▶ [Exercise directions]:
Send back the whole listing untouched.

▶ [Source records]:
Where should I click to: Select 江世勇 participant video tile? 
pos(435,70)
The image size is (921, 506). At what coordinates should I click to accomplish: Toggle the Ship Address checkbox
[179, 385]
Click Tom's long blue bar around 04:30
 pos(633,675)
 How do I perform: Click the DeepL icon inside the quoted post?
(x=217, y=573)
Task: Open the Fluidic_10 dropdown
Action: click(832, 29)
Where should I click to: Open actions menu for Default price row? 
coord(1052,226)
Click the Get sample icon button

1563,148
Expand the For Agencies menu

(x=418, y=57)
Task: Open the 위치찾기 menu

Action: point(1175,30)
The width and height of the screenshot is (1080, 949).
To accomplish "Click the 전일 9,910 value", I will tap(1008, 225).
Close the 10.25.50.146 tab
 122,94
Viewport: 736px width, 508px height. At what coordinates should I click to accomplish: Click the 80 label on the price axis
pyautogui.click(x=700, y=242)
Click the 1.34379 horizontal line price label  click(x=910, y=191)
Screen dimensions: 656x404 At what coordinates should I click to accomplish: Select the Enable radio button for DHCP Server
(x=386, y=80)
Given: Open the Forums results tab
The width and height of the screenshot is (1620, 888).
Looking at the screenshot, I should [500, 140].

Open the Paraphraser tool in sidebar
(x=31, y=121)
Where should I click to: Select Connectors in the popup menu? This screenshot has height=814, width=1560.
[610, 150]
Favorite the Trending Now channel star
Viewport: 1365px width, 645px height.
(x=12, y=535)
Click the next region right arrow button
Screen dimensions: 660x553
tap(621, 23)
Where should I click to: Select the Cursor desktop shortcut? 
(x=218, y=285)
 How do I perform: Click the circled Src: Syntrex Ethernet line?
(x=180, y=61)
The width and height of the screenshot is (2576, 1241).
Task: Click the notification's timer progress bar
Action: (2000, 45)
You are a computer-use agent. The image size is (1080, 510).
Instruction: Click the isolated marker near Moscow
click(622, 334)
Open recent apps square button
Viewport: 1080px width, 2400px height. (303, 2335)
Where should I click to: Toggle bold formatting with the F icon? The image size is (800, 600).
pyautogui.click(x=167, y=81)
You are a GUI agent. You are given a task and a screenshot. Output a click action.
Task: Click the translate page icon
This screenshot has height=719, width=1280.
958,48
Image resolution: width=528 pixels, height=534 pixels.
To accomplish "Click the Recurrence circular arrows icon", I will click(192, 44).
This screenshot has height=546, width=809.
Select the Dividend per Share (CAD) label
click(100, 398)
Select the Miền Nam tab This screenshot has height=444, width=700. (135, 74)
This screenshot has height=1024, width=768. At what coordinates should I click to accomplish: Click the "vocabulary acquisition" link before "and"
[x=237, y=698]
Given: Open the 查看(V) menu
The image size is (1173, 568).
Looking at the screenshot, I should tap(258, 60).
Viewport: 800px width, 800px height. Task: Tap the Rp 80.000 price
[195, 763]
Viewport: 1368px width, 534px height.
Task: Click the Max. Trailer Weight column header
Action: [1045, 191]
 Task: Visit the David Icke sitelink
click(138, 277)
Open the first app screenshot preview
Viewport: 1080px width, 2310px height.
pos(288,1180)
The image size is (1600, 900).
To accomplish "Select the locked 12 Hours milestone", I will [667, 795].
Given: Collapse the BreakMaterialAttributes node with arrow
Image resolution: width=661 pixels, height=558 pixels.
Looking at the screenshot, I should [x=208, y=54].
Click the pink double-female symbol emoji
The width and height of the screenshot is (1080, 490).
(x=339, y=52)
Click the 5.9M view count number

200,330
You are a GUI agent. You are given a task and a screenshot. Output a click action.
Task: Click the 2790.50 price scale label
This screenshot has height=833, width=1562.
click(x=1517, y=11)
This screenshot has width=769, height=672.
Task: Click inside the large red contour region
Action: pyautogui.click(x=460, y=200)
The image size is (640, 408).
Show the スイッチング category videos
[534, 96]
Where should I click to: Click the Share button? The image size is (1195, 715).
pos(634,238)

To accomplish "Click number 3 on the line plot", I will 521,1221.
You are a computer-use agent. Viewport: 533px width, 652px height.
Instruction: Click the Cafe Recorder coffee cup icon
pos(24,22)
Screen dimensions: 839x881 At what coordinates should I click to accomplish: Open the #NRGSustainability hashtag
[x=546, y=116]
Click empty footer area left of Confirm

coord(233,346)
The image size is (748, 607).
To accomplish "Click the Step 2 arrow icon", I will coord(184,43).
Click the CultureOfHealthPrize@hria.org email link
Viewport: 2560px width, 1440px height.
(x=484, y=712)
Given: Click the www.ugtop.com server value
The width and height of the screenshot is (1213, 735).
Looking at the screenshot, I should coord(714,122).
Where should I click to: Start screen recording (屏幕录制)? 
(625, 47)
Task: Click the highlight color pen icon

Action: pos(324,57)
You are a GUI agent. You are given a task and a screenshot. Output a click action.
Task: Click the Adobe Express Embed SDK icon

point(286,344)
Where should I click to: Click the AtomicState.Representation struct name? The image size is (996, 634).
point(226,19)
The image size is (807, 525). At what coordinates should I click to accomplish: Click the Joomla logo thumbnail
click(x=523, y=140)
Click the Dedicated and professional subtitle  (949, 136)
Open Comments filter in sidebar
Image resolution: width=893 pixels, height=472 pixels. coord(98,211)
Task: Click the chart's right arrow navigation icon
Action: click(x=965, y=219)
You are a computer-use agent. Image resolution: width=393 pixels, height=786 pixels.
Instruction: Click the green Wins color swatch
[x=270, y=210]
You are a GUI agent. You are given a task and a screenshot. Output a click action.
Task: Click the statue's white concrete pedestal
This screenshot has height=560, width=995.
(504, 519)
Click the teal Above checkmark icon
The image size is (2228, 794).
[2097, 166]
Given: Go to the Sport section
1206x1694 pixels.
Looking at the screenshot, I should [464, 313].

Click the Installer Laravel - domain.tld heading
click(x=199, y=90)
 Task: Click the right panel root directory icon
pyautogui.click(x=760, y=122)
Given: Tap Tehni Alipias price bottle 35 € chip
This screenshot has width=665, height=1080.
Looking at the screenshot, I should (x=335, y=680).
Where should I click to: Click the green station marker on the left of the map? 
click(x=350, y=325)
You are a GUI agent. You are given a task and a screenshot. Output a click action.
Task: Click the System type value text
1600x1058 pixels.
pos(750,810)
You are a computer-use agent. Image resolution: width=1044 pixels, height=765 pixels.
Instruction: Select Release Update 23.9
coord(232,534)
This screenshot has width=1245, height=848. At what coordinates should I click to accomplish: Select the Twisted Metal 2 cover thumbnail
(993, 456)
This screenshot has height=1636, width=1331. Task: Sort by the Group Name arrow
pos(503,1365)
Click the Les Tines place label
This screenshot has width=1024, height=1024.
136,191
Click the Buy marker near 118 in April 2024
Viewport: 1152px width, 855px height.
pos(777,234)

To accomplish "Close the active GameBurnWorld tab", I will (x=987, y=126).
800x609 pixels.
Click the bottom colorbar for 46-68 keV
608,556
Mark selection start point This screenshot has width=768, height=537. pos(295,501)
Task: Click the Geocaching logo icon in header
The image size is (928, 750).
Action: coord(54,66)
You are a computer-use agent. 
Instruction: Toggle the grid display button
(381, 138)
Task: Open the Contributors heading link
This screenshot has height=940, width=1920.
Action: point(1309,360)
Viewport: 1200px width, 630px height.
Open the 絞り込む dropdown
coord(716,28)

▶ [Exercise result]:
Where should I click to: Select 江世勇 participant video tile? 
pos(435,70)
The image size is (921, 506). At what coordinates should I click to accomplish: Toggle the Ship Address checkbox
[179, 385]
Click Tom's long blue bar around 04:30
 pos(633,675)
 How do I perform: Click the DeepL icon inside the quoted post?
(x=217, y=573)
Task: Open the Fluidic_10 dropdown
Action: click(832, 29)
Where should I click to: Open actions menu for Default price row? 
coord(1052,226)
Click the Get sample icon button

1563,148
Expand the For Agencies menu

(x=418, y=57)
Task: Open the 위치찾기 menu

Action: point(1175,30)
The width and height of the screenshot is (1080, 949).
To accomplish "Click the 전일 9,910 value", I will tap(1008, 225).
Close the 10.25.50.146 tab
 122,94
Viewport: 736px width, 508px height. At what coordinates should I click to accomplish: Click the 80 label on the price axis
pyautogui.click(x=700, y=242)
Click the 1.34379 horizontal line price label  click(x=910, y=191)
Screen dimensions: 656x404 At what coordinates should I click to accomplish: Select the Enable radio button for DHCP Server
(x=386, y=80)
Given: Open the Forums results tab
The width and height of the screenshot is (1620, 888).
Looking at the screenshot, I should [500, 140].

Open the Paraphraser tool in sidebar
(x=31, y=121)
Where should I click to: Select Connectors in the popup menu? This screenshot has height=814, width=1560.
[610, 150]
Favorite the Trending Now channel star
Viewport: 1365px width, 645px height.
(x=12, y=535)
Click the next region right arrow button
Screen dimensions: 660x553
tap(621, 23)
Where should I click to: Select the Cursor desktop shortcut? 
(x=218, y=285)
 How do I perform: Click the circled Src: Syntrex Ethernet line?
(x=180, y=61)
The width and height of the screenshot is (2576, 1241).
Task: Click the notification's timer progress bar
Action: (2000, 45)
You are a computer-use agent. The image size is (1080, 510).
Instruction: Click the isolated marker near Moscow
click(622, 334)
Open recent apps square button
Viewport: 1080px width, 2400px height. (303, 2335)
Where should I click to: Toggle bold formatting with the F icon? The image size is (800, 600).
pyautogui.click(x=167, y=81)
You are a GUI agent. You are given a task and a screenshot. Output a click action.
Task: Click the translate page icon
This screenshot has height=719, width=1280.
958,48
Image resolution: width=528 pixels, height=534 pixels.
To accomplish "Click the Recurrence circular arrows icon", I will click(192, 44).
This screenshot has height=546, width=809.
Select the Dividend per Share (CAD) label
click(100, 398)
Select the Miền Nam tab This screenshot has height=444, width=700. (135, 74)
This screenshot has height=1024, width=768. At what coordinates should I click to accomplish: Click the "vocabulary acquisition" link before "and"
[x=237, y=698]
Given: Open the 查看(V) menu
The image size is (1173, 568).
Looking at the screenshot, I should tap(258, 60).
Viewport: 800px width, 800px height. Task: Tap the Rp 80.000 price
[195, 763]
Viewport: 1368px width, 534px height.
Task: Click the Max. Trailer Weight column header
Action: [1045, 191]
 Task: Visit the David Icke sitelink
click(138, 277)
Open the first app screenshot preview
Viewport: 1080px width, 2310px height.
pos(288,1180)
The image size is (1600, 900).
To accomplish "Select the locked 12 Hours milestone", I will [667, 795].
Given: Collapse the BreakMaterialAttributes node with arrow
Image resolution: width=661 pixels, height=558 pixels.
Looking at the screenshot, I should [x=208, y=54].
Click the pink double-female symbol emoji
The width and height of the screenshot is (1080, 490).
(x=339, y=52)
Click the 5.9M view count number

200,330
You are a GUI agent. You are given a task and a screenshot. Output a click action.
Task: Click the 2790.50 price scale label
This screenshot has height=833, width=1562.
click(x=1517, y=11)
This screenshot has width=769, height=672.
Task: Click inside the large red contour region
Action: pyautogui.click(x=460, y=200)
The image size is (640, 408).
Show the スイッチング category videos
[534, 96]
Where should I click to: Click the Share button? The image size is (1195, 715).
pos(634,238)

To accomplish "Click number 3 on the line plot", I will 521,1221.
You are a computer-use agent. Viewport: 533px width, 652px height.
Instruction: Click the Cafe Recorder coffee cup icon
pos(24,22)
Screen dimensions: 839x881 At what coordinates should I click to accomplish: Open the #NRGSustainability hashtag
[x=546, y=116]
Click empty footer area left of Confirm

coord(233,346)
The image size is (748, 607).
To accomplish "Click the Step 2 arrow icon", I will coord(184,43).
Click the CultureOfHealthPrize@hria.org email link
Viewport: 2560px width, 1440px height.
(x=484, y=712)
Given: Click the www.ugtop.com server value
The width and height of the screenshot is (1213, 735).
Looking at the screenshot, I should coord(714,122).
Where should I click to: Start screen recording (屏幕录制)? 
(625, 47)
Task: Click the highlight color pen icon

Action: pos(324,57)
You are a GUI agent. You are given a task and a screenshot. Output a click action.
Task: Click the Adobe Express Embed SDK icon

point(286,344)
Where should I click to: Click the AtomicState.Representation struct name? The image size is (996, 634).
point(226,19)
The image size is (807, 525). At what coordinates should I click to accomplish: Click the Joomla logo thumbnail
click(x=523, y=140)
Click the Dedicated and professional subtitle  (949, 136)
Open Comments filter in sidebar
Image resolution: width=893 pixels, height=472 pixels. coord(98,211)
Task: Click the chart's right arrow navigation icon
Action: click(x=965, y=219)
You are a computer-use agent. Image resolution: width=393 pixels, height=786 pixels.
Instruction: Click the green Wins color swatch
[x=270, y=210]
You are a GUI agent. You are given a task and a screenshot. Output a click action.
Task: Click the statue's white concrete pedestal
This screenshot has height=560, width=995.
(504, 519)
Click the teal Above checkmark icon
The image size is (2228, 794).
[2097, 166]
Given: Go to the Sport section
1206x1694 pixels.
Looking at the screenshot, I should [464, 313].

Click the Installer Laravel - domain.tld heading
click(x=199, y=90)
 Task: Click the right panel root directory icon
pyautogui.click(x=760, y=122)
Given: Tap Tehni Alipias price bottle 35 € chip
This screenshot has width=665, height=1080.
Looking at the screenshot, I should (x=335, y=680).
Where should I click to: Click the green station marker on the left of the map? 
click(x=350, y=325)
You are a GUI agent. You are given a task and a screenshot. Output a click action.
Task: Click the System type value text
1600x1058 pixels.
pos(750,810)
You are a computer-use agent. Image resolution: width=1044 pixels, height=765 pixels.
Instruction: Select Release Update 23.9
coord(232,534)
This screenshot has width=1245, height=848. At what coordinates should I click to accomplish: Select the Twisted Metal 2 cover thumbnail
(993, 456)
This screenshot has height=1636, width=1331. Task: Sort by the Group Name arrow
pos(503,1365)
Click the Les Tines place label
This screenshot has width=1024, height=1024.
136,191
Click the Buy marker near 118 in April 2024
Viewport: 1152px width, 855px height.
pos(777,234)

To accomplish "Close the active GameBurnWorld tab", I will (x=987, y=126).
800x609 pixels.
Click the bottom colorbar for 46-68 keV
608,556
Mark selection start point This screenshot has width=768, height=537. pos(295,501)
Task: Click the Geocaching logo icon in header
The image size is (928, 750).
Action: coord(54,66)
You are a computer-use agent. 
Instruction: Toggle the grid display button
(381, 138)
Task: Open the Contributors heading link
This screenshot has height=940, width=1920.
Action: point(1309,360)
Viewport: 1200px width, 630px height.
Open the 絞り込む dropdown
coord(716,28)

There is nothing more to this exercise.